World leaders open a UN summit in Rio de Janeiro on Wednesday where they are set to endorse a blueprint for eradicating poverty and protecting the environment that critics insist is a threadbare compromise.

Some 92 leaders, including the host, Brazilian President Dilma Rousseff, and UN chief Ban Ki-moon are attending the Rio+20 summit on sustainable development.

The high-profile event comes 20 years after Rio's first Earth Summit, when nations vowed to roll back climate change, desertification and species loss.

The meeting is set to get under way at 10:00 am (1300 GMT) with the screening of a short film titled "State of the Planet" and a statement by the UN secretary general.

Some 191 speakers are expected to take the floor until Friday, when leaders will close the 10-day UN conference by giving their seal of approval to a 53-page document agreed by their negotiators Tuesday.

Not everyone was upbeat about the hard-fought draft.

"Nobody in that room adopting the text was happy. That's how weak it is. And they all knew," the European Union's commissioner for climate change, Connie Hedegaard, said on the micro-blogging website Twitter.

But US climate change envoy Todd Stern said the deal was "a good strong step forward" and that the text was unlikely to be altered.

As summit host, Brazil was keen to avoid pressing leaders too much over the final text, after the 2009 Copenhagen Summit nearly collapsed and was followed by furious exchanges among participating countries.

The draft outlines measures for tackling the planet's many environmental ills and lifting billions out of poverty through policies that nurture rather than squander natural resources.

Some of the most contentious issues were proposed measures to promote a green economy and the "Sustainable Development Goals" that are set to replace the United Nations' Millennium Development Goals after they expire in 2015.

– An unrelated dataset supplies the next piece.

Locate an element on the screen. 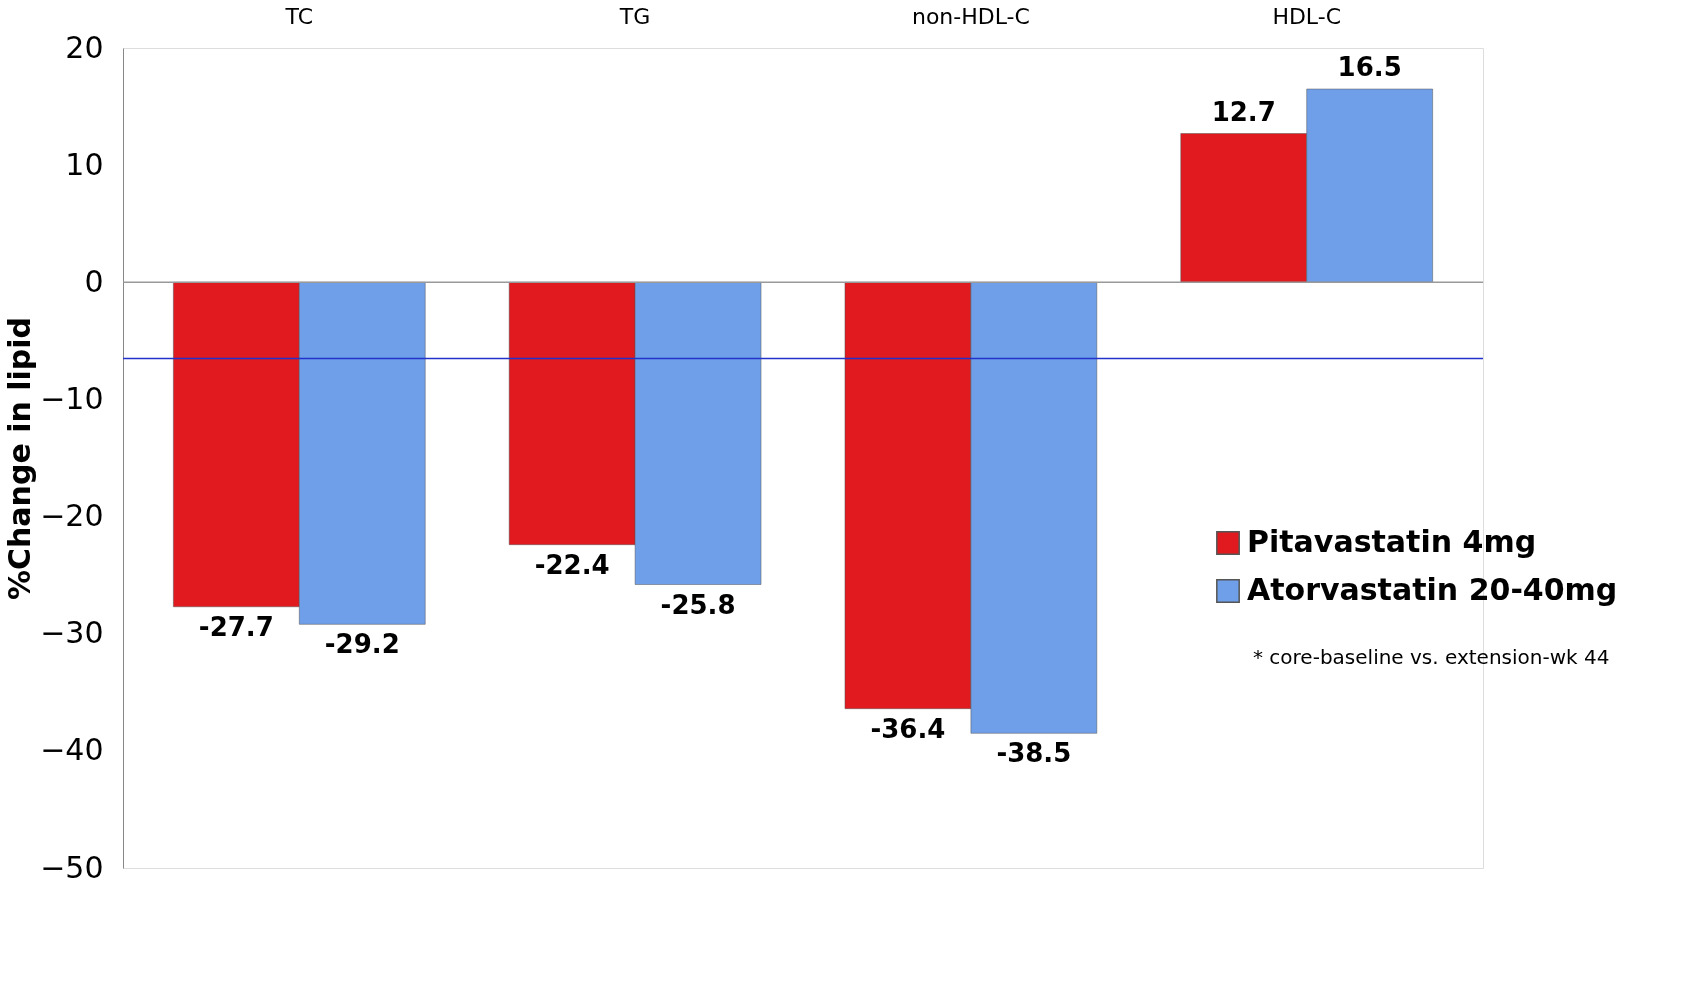 The width and height of the screenshot is (1706, 992). y-tick-label: −10 is located at coordinates (72, 398).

Environmentalist groups were scathing in their criticism of the text.

"We were offered a common vision of inaction and destruction," Daniel Mittler, political director of Greenpeace International, told AFP.

"There's absolutely nothing there for people and the planet," he added.

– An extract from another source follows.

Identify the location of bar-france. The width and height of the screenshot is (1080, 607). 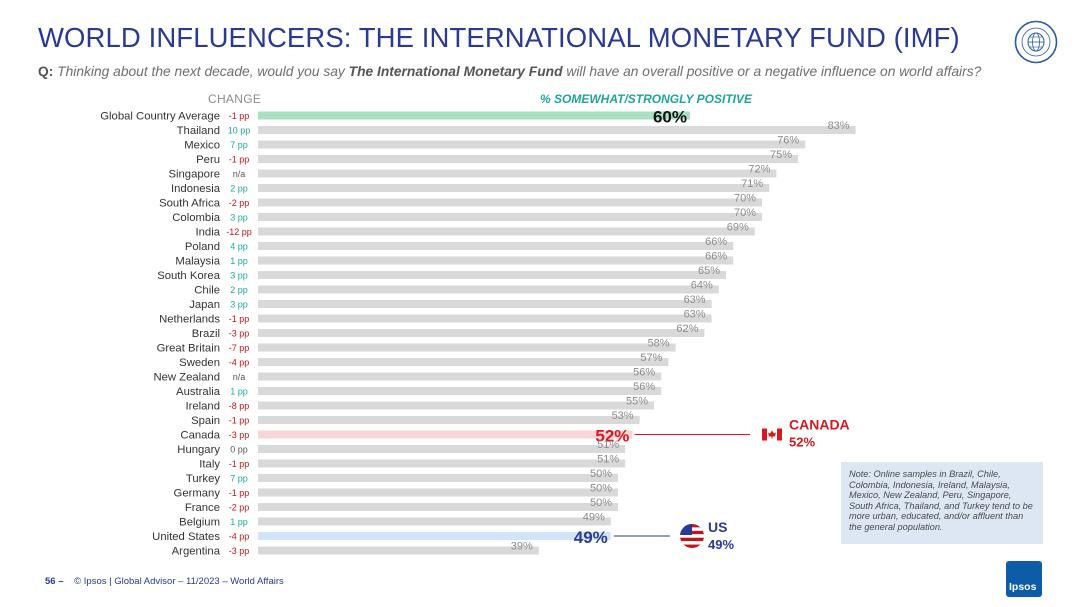
(438, 507).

Lasse Gustavsson of the World Wildlife Fund agreed, saying: "This is significantly disappointing. The language is very weak and the outcome of this conference will not be anywhere near what the people and the planet needs."

The leaders, including French President Francois Hollande, South African President Jacob Zuma, Prime Ministers Manmohan Singh of India and Wen Jiabao of China, will hear a message from astronauts in International Space Station on Wednesday.

But US President Barack Obama, British Prime Minister David Cameron and German Chancellor Angela Merkel will be absent.

And Russia will be represented by its head of government, Dmitry Medvedev, not President Vladimir Putin as expected, according to the list of speakers.

Ahead of the summit, 50,000 activists, business executives and policy-makers attended the 10-day UN conference.

On Wednesday, tens of thousands of leftist activists attending a Rio+20 counter-summit are to march through central Rio to rail again against what they see as capitalist attempts to hijack the "green economy."